There exist a few online examples of how to go from a screen Y coordinate to a video memory address, but I decided to write it myself. It will likely be slower, but I find it more satisfying to create the algorithm myself.
Started by putting writing bytes to the video memory at various location, to make sense of how it all works, coming up with a formula to convert an (x,y) coordinate pair to a memory address.
day 3
It's going slowly, since I'm re-acquainting myself with Z80 assembly language as I'm working on this.
I'm implementing the routine which draws a horizontal, 8-pixel long line at a specified (x,y) location. Drawing 8x8 squares will be trivial, once I can draw lines. There is added difficulty from the fact that you must write no less than a byte (representing 8 pixels), and from the fact that 8 pixel long lines can straddle two adjacent bytes.
ZX Spectrum homebrew development is something I wanted to do as a kid, but was limited to BASIC due to various reasons, such as scarcity of educational material on ZX Spectrum-specific assembly language programming.
day 4
I can now draw squares directly to video memory. As for blitting, I have three versions of how the pixels are blitted to the screen:
- OR (looks good, difficult to move sprites)
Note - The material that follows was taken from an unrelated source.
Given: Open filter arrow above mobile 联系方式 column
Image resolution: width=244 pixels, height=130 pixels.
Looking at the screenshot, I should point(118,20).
- XOR (looks bad, easy to move sprites)
- "NOT-AND" (essentially an "erase mode", might be handy if I decide to mask sprites)
day 5
Calculating video memory address of Y-coordinate line I want to draw is a heavy operation. I've computed a lookup table for each of the 192 horizontal lines on the screen. It takes up very little memory and should speed up rendering of bitmaps.
Writing to video memory directly (method #1) makes everything flicker. I was almost certain this would happen, but had to start somewhere...
day 6
Created a set of alternate bitmap drawing routines to work with a screen buffer.
This is method #2 of rendering things: at the beginning of every frame, I fast-copy the entire background buffer to the video memory, and then draw each sprite on top.
Experimented with an interrupt handler, which is where I copy the background and then draw the sprites.
Method #2 is too slow. I don't have enough time to copy the whole thing, so the sprites end up flickering again.
At least when I only draw about 10% of the background, the sprites don't flicker.
day 7
I've started getting resets, Thankfully, this was easy to fix by moving all my code above the ULA contended memory, past the 0x8000 boundary.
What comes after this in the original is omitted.